China makes plans to limit mining of coking coals
Reports from China indicate that the country's National Energy Administration will soon limit the amount of coal mining that can take place, specifically mentioning coking coal to be used for steelmaking, Bloomberg reports.
According to the news source, coal mines will be forced to boost their mining productivity and efficiency, and companies that wish to receive government approval for new mines will confront more stringent criteria.
The nation is imposing the new regulations in a recent effort to conserve its natural resources, to buckle down on illegal mining and to curb commodity exports. The demand for coking coal, which is a critical component in the steelmaking process, skyrocketed within the country in the last decade, which led to domestic prices of the mineral more than doubling in six years, the news provider stated.
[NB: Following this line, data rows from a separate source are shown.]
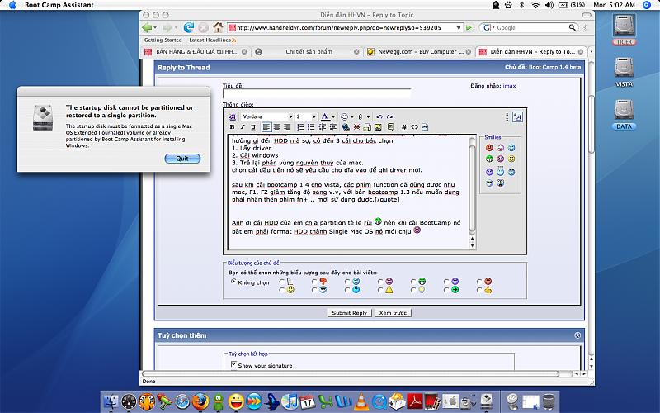The image size is (660, 413).
Task: Open VLC cone icon in the Dock
Action: (x=361, y=402)
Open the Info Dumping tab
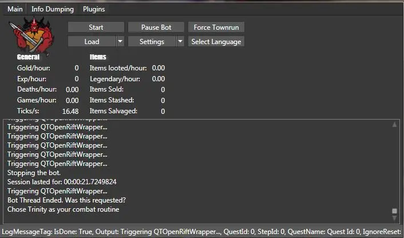This screenshot has height=238, width=404. [53, 9]
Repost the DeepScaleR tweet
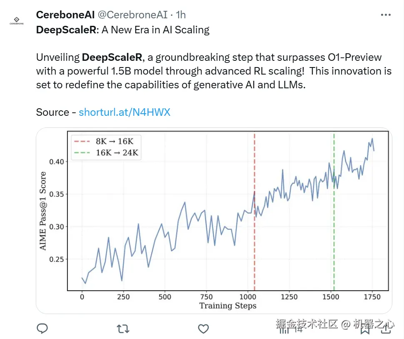This screenshot has width=404, height=339. 123,329
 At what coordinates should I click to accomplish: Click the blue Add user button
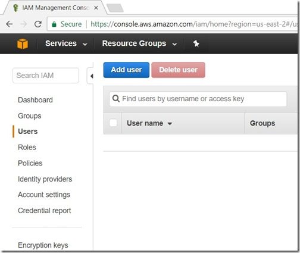click(126, 70)
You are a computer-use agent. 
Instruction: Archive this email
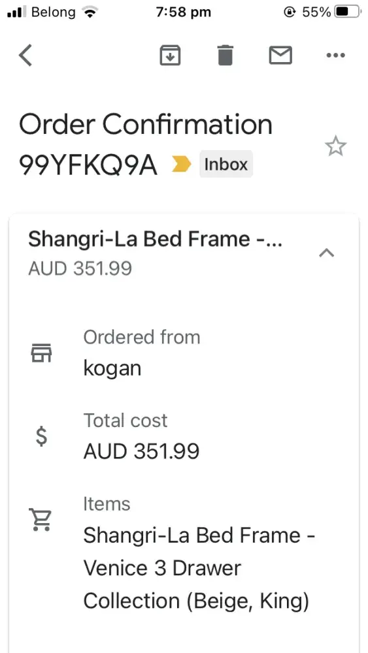pyautogui.click(x=170, y=55)
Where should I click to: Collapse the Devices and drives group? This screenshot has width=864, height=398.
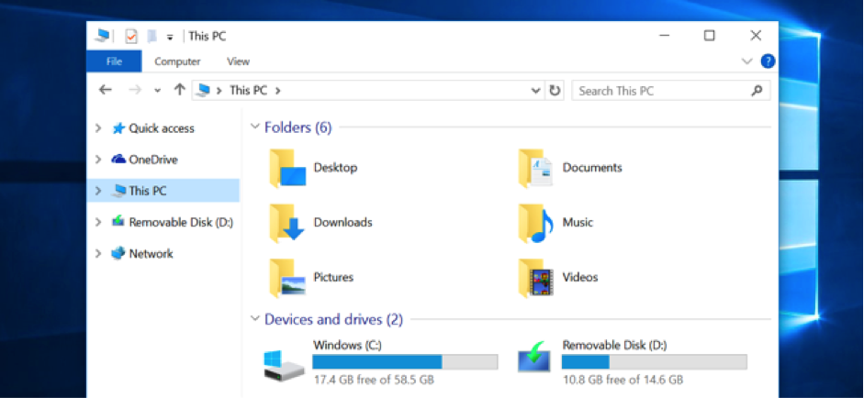[255, 319]
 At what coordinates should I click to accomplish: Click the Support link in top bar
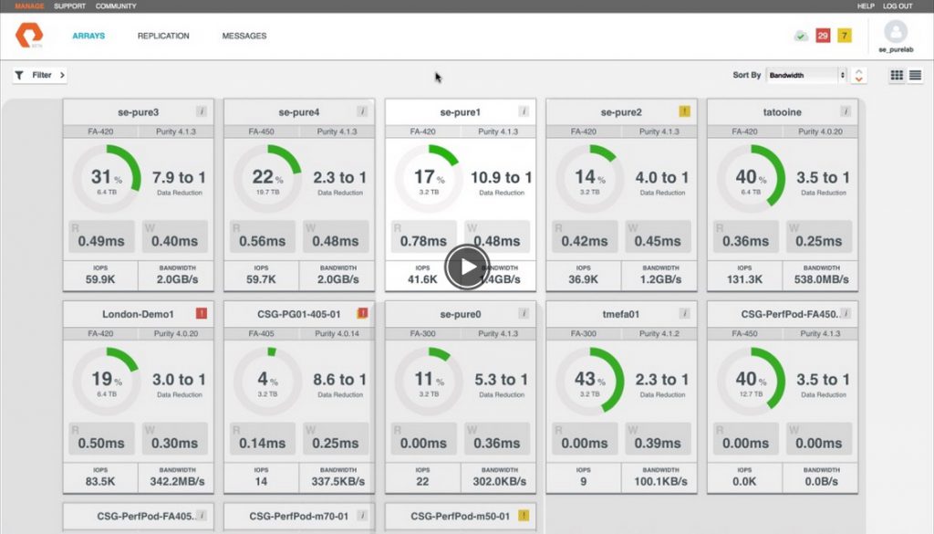point(69,6)
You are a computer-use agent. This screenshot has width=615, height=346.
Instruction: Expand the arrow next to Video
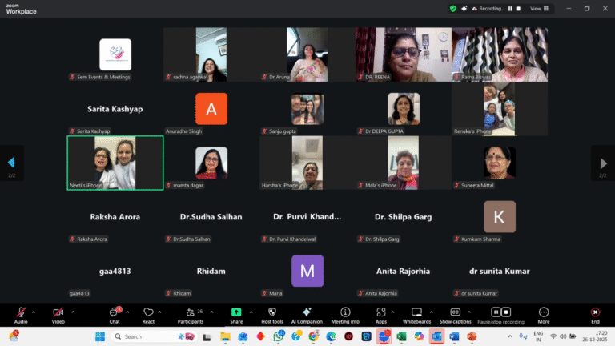tap(71, 312)
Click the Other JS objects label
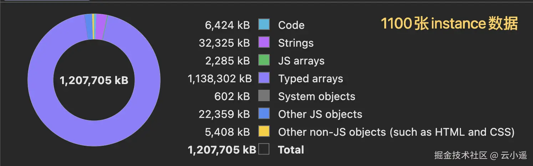 pyautogui.click(x=320, y=114)
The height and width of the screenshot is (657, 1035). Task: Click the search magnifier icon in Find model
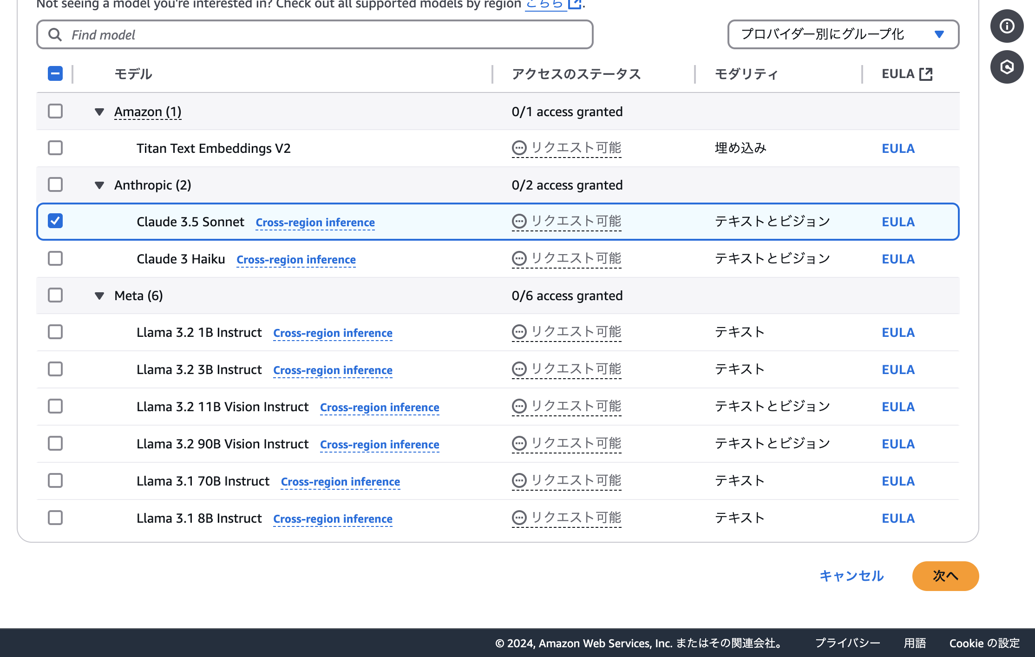(x=55, y=35)
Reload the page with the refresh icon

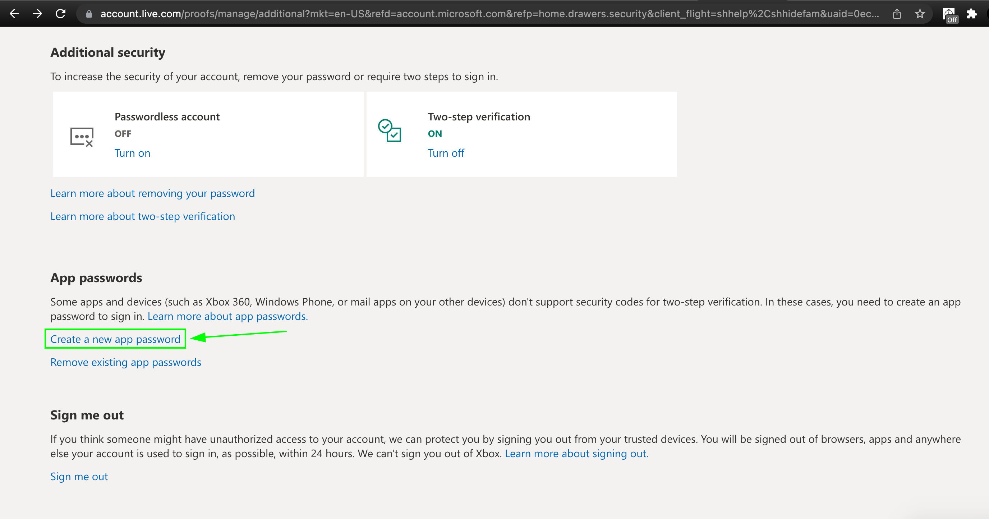(61, 14)
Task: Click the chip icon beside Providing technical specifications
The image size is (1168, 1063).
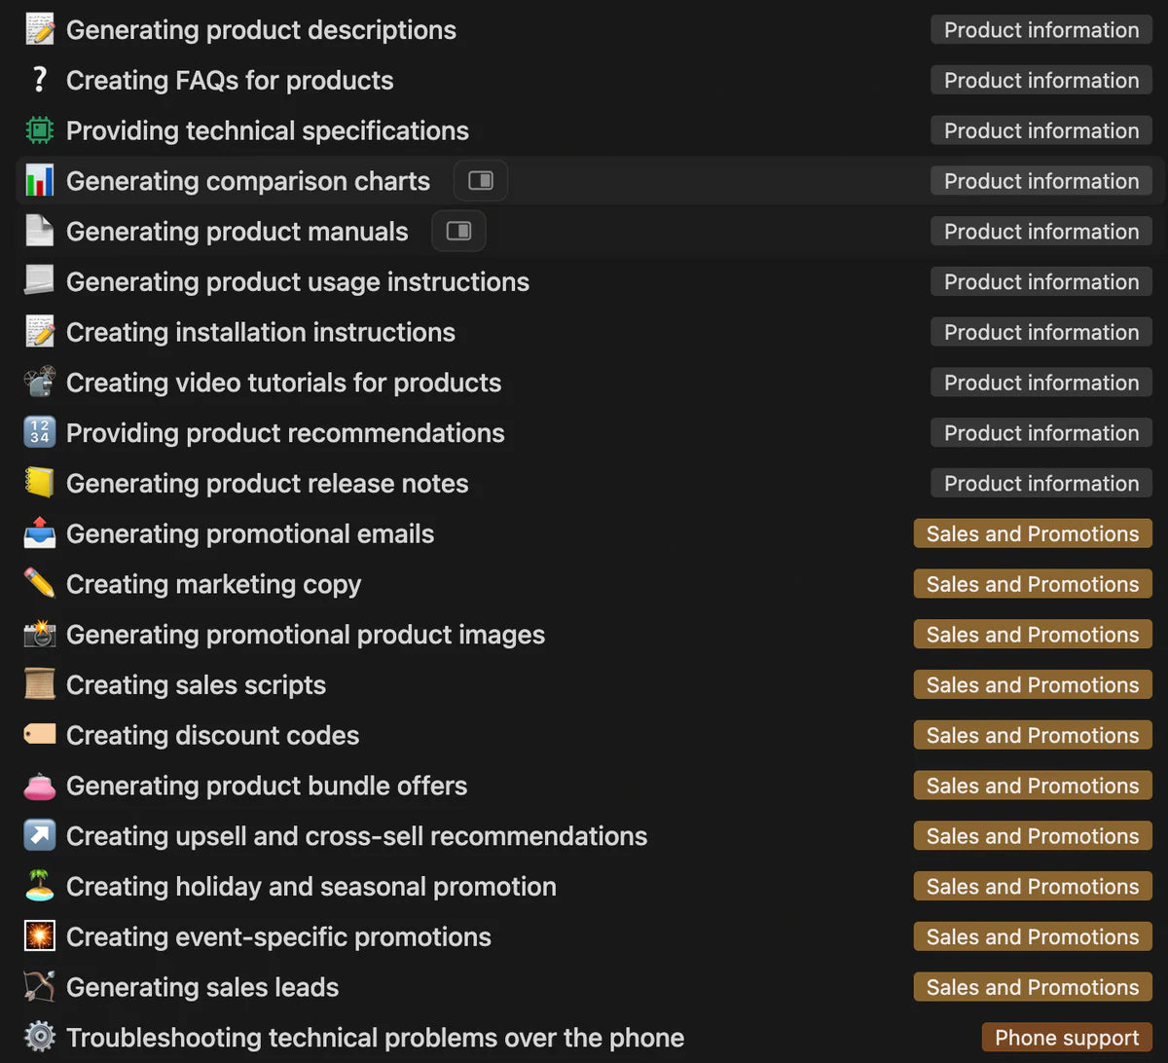Action: [x=40, y=130]
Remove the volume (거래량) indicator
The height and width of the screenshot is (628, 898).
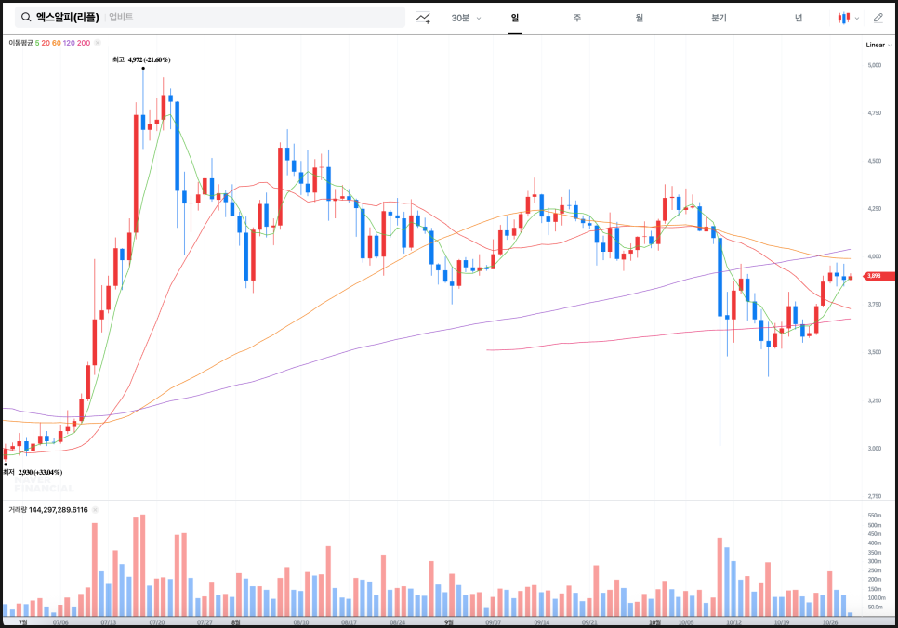96,509
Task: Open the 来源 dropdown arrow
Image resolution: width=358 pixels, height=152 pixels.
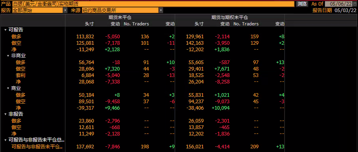Action: tap(161, 10)
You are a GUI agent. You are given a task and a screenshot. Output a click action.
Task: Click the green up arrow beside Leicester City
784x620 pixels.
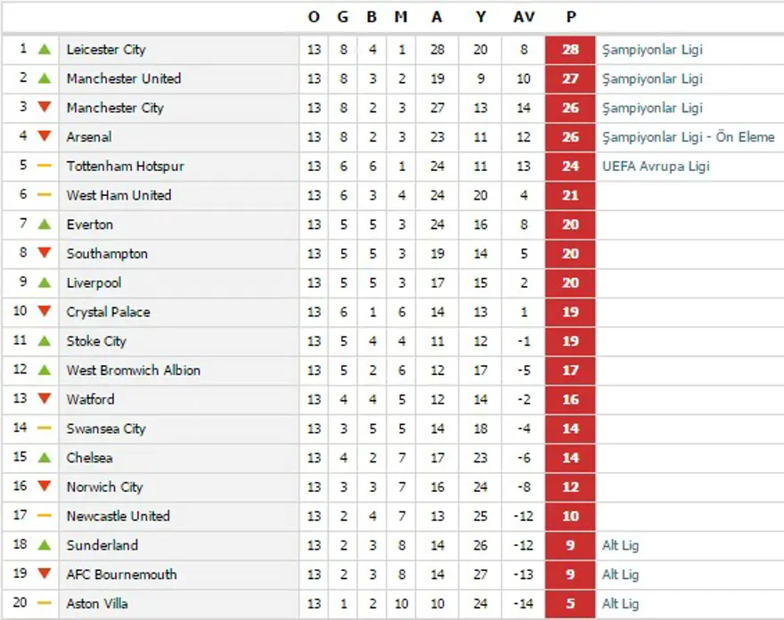[x=45, y=49]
"Surging prices have spurred investors to pursue coal assets in Inner Mongolia and other regions," Zhang Weifang, a Shanghai-based analyst told Bloomberg. "The new rules will probably aim to curb these activities, rather than limit output that will cause prices to rise further."
Reuters reports that news of the new regulations, which was published in the China Securities Journal on Friday, September 30, did not give details on how the country planned to improve its mineral recovery rates, and also did not specify any annual production or consumption quotas.
In addition to coking coal and anthracite, the Chinese government is also likely to impose regulations on bituminous coal and gas coal. If these measures are adopted, China's demand for coal imports from the U.S. and Canada would see a major boost, the media outlet stated.
According to Bloomberg, hard coking coal prices sold by Shanxi Coking Coal Group rose to a record $298 per metric ton on June 30. By the end of August, they were down to $293.35 per ton.
As global prices for coal have increased, many coal producers have been encouraged to increase their exports despite China's domestic shortfalls. The country increased its imports from South Korea, North Korea, and Taiwan five-fold in August.
Other factors have played into China's regulations. Electricity shortages have led the government to discuss banning the use of coking coal as power plant fuel, which it is used in about 70 percent of the country's plants, while deliveries of stockpiles have slowed due to the repairs being made on the Daqin Railway, according to the news provider.